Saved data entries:

━━━━━━━━━━━━━━━━━━━━━━━━━━━━━━

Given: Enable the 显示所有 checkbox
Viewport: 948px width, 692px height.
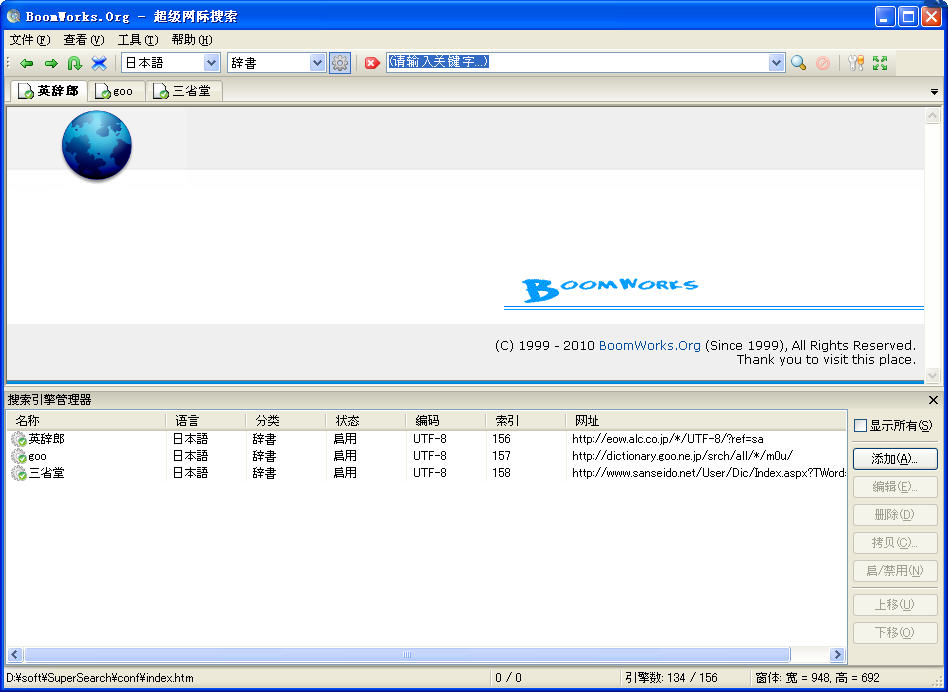Looking at the screenshot, I should pos(861,426).
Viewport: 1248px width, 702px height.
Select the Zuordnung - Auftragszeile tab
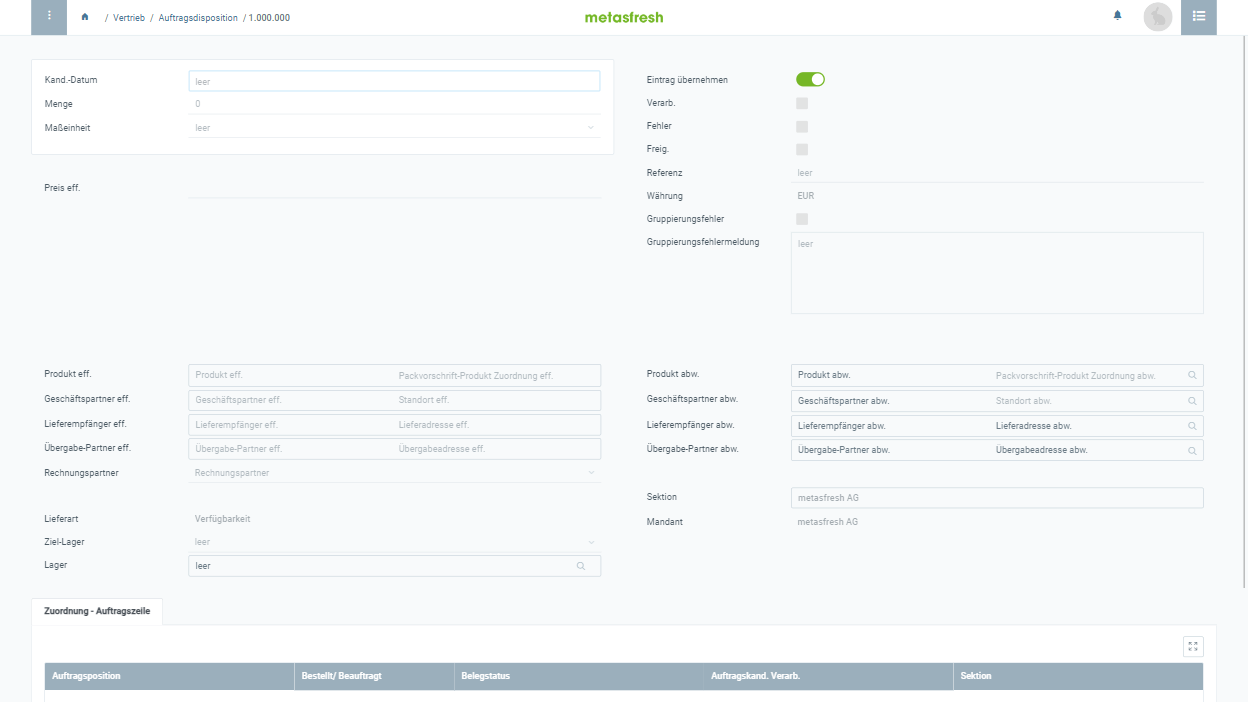[x=97, y=611]
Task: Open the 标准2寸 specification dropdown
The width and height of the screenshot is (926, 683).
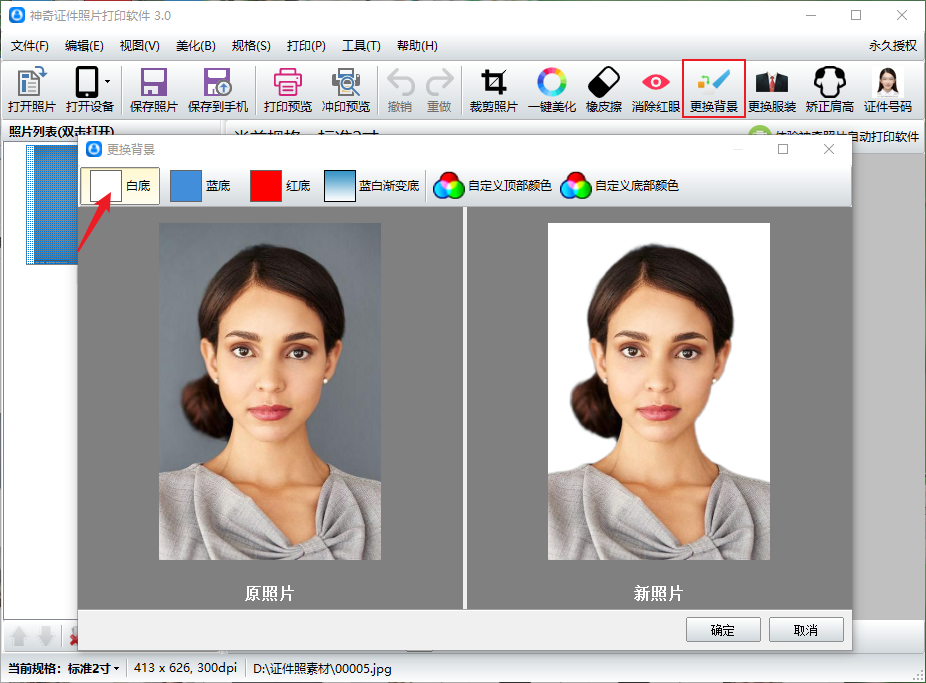Action: click(94, 668)
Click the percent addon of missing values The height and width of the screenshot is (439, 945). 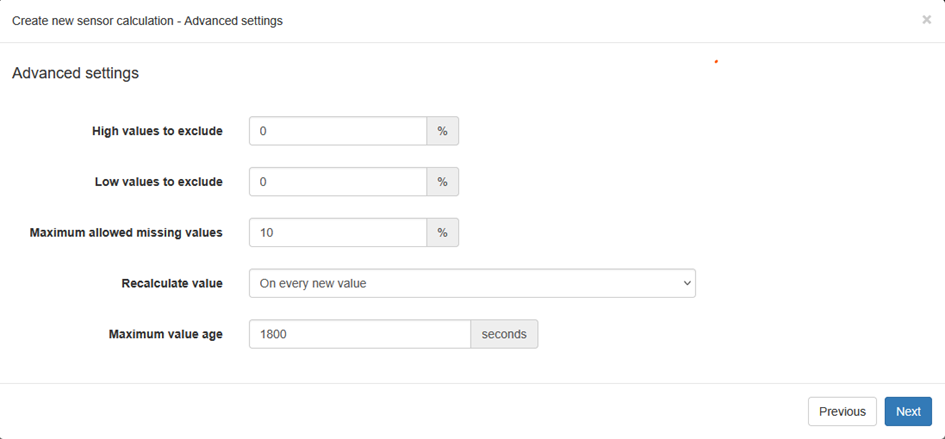442,233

━━━━━━━━━━━━━━━━━━━━━━━━━━━━━━

#### Exercise:
Please repeat, with no pictures, each line from the start of the records above through the line with "Task: Open the 标准2寸 specification dropdown", inclusive, and only those.

#### Answer box:
Given: Enable the 显示所有 checkbox
Viewport: 948px width, 692px height.
Looking at the screenshot, I should pos(861,426).
Viewport: 1248px width, 702px height.
Select the Zuordnung - Auftragszeile tab
[x=97, y=611]
Task: Open the 标准2寸 specification dropdown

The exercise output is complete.